ISTANBUL — Kobani, a Kurdish town in northern Syria just a stone’s throw from the Turkish border, wasn’t widely known until recently. But now, with the Islamic State poised to overthrow the besieged town, Kobani has become a rallying point for all Kurds.
Members of Turkey’s Kurdish minority are alleging that the Turkish government is tacitly supporting the Islamic State, the militant group also known as ISIS or ISIL. This week, tensions reached a boiling point as pro-Kurdish demonstrators took to the streets to protest the government’s inaction in the face of the possible fall of Kobani.
As of Tuesday evening, at least nine people had been killed in demonstrations protesting the Islamic State and the Turkish government, Reuters reported. The protests, organized in part by the pro-Kurdish Peoples’ Democratic Party, occurred across Turkey and in several international cities on Monday and Tuesday. Turkey imposed a curfew in five provinces on Tuesday, including Diyarbakir, the country’s largest Kurdish city.
For decades, a bloody conflict has raged between Turkey and its Kurdish minority, whose demands over the years have included self-rule, basic rights and greater freedoms. In 1984, the Kurdistan Workers’ Party (PKK) — which the United States has designated a terrorist organization — announced a Kurdish uprising against the Turkish state. Since then, more than 40,000 people have been killed in Turkey as a result of the conflict.
In March 2013, the group’s jailed leader Abdullah Ocalan called for a cease-fire. As PKK militants withdrew to the Iraqi mountains and the beginnings of a peace process emerged, the conflict seemed to have reached a turning point.
But after a period of relative peace, Kurdish anger against the Turkish state has exploded once again.
More than 180,000 Syrian Kurds have fled from Kobani to Turkey in the past three weeks. Now, from the relative safety of Turkey — interrupted by the occasional Islamic State mortar shell that lands close to or within Turkish territory — they watch as dark plumes rise from their city. On Monday and Tuesday, there were a handful of coalition airstrikes on Islamic State positions, strikes that Kurds in Kobani said came late, but helped them to hold back the militants’ advance. Meanwhile, Turkish tanks lined up along the border haven’t budged an inch.

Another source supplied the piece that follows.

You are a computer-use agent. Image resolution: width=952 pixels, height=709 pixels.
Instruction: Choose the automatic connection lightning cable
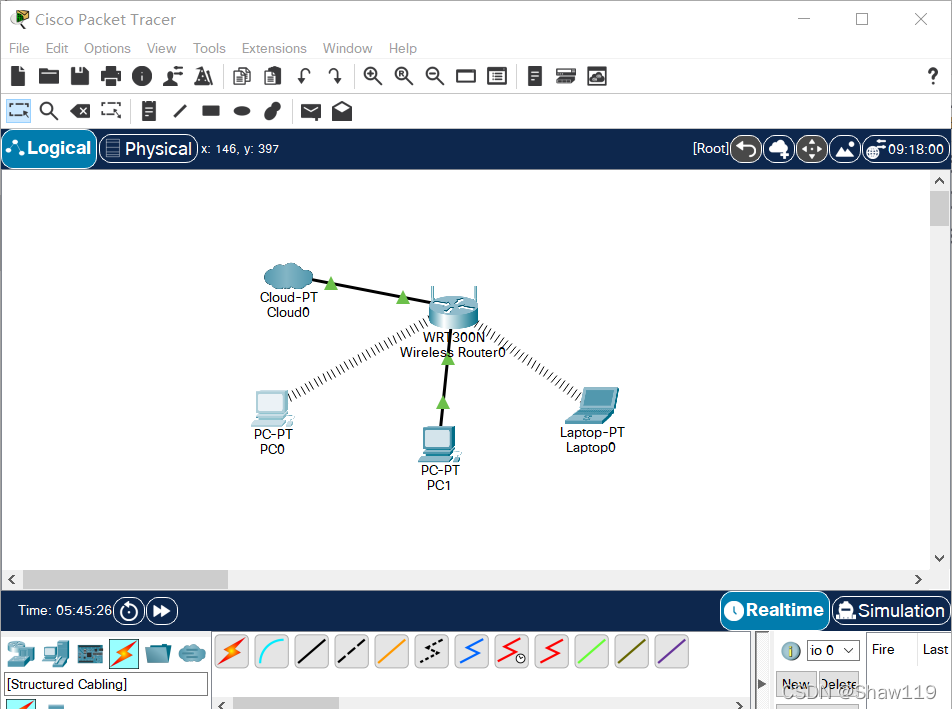click(x=231, y=652)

There have been repeated reports of desperate Syrian Kurds waiting at the border for days before being allowed to cross into Turkey. Turkish Kurds headed to Kobani to defend the city from the Islamic State have been turned away by Turkish border guards. And Kurds protesting in solidarity with Kobani’s residents have been met with tear gas by Turkish authorities.

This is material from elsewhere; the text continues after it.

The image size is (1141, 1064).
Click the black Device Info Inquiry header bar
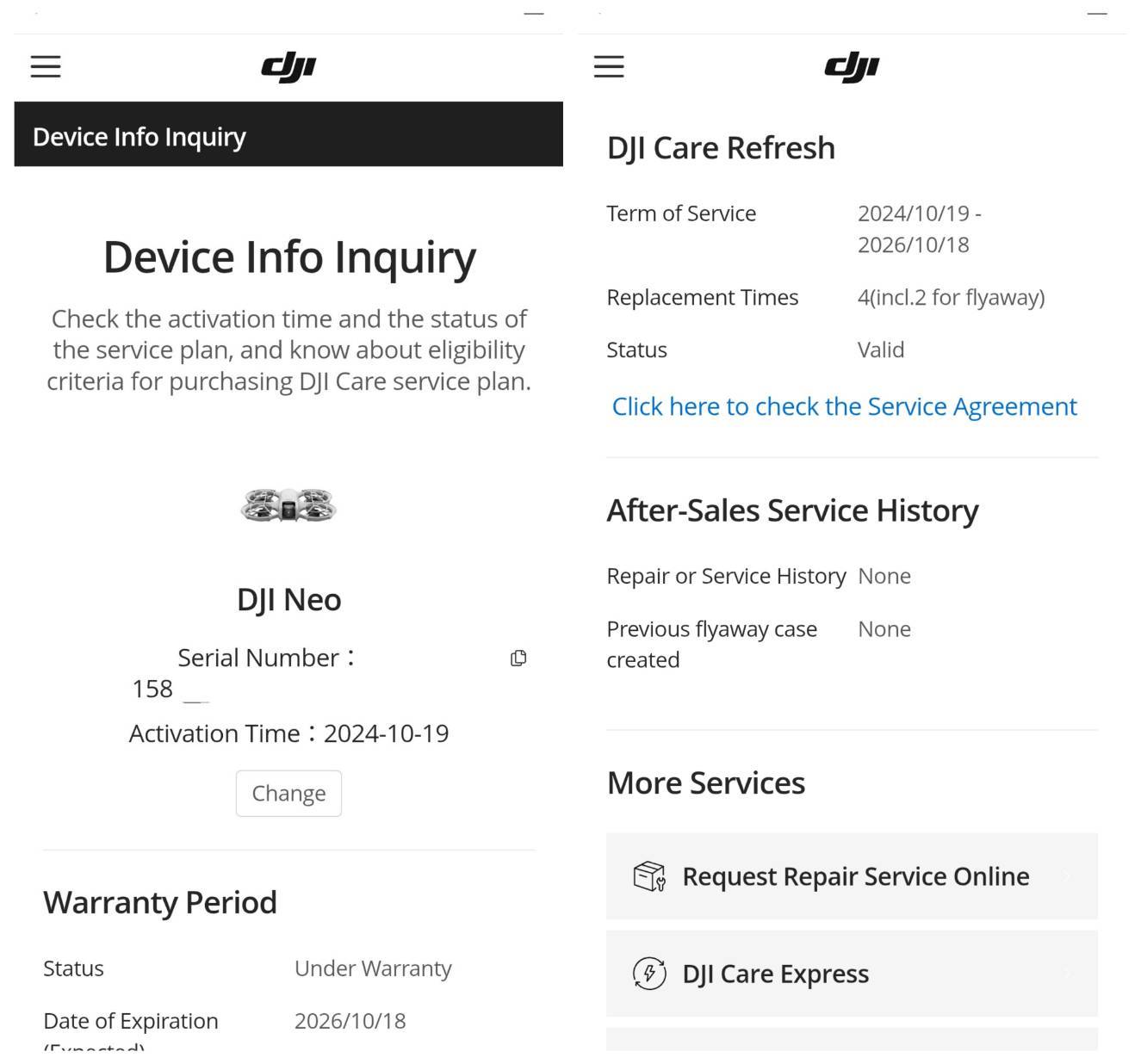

At the same time, Turkey faces increasing criticism that it is turning a blind eye to extremist fighters who frequently cross Turkey’s porous border with Syria and recruit new fighters in Turkish cities. Many foreign fighters seeking to join the Islamic State fly into Istanbul.
Turkey, for its part, is worried about the Kurds becoming too powerful. “Turkey is concerned about the creation of an independent, or even autonomous Kurdish region in Syria,” Aaron Stein, a Turkey expert and an associate fellow at London’s Royal United Services Institute, told The WorldPost.
In particular, Turkey is gravely concerned that the People’s Defence Units, the Syrian Kurdish fighting force that now controls Kobani, might gain more power. The People’s Defence Units is linked with the PKK, which Turkey considers a terrorist organization.
The protesters’ anger at the Turkish government over Kobani is echoed at the highest levels of the PKK. Ocalan, who has been imprisoned since 1999, warned last week that negotiations between Turkey and the PKK would end if Kobani fell to the Islamic State.
“I am calling on those in Turkey who don’t want to see the process collapse to shoulder responsibility,” he said in a statement. “The reality of Kobani and the peace process are not separable.”
Officials stress that Turkey is doing everything in its power to help Kobani — a claim met with skepticism from Kurds as the Islamic State hoists its black flags on the edges of the town.
“We will do do whatever we can so that Kobani does not fall,” Turkey’s Prime Minister Ahmet Davutoglu recently said. But his statement came with a caveat. “If Kobani falls,” he said, “Turkey is not at fault. If Kobani falls, this shouldn’t be tied to the solution process.”
Late last week, Turkey’s parliament voted to give the government the authority to take military action in Iraq and Syria. The vote also gave the government the ability to allow foreign countries to use Turkey as a base for attacks against the Islamic State. But while the vote has gotten much attention, this is the third year Turkey has voted to theoretically authorize a military intervention without actually undertaking one.
As Tuesday came to a close, it didn’t look like military action would be happening anytime soon. Hugh Pope, the International Crisis Group’s deputy program director for Europe and Central Asia, said Turkey was unlikely to use its new war powers.
“Turkey has made it clear that it is not about to invade Syria, and indeed, there are many reasons why it won’t,” Pope told The WorldPost. “Military capacity, legal obstacles, domestic political sensitivities, the possibility of Syrian retaliation and NATO obligations, to name just some of them.”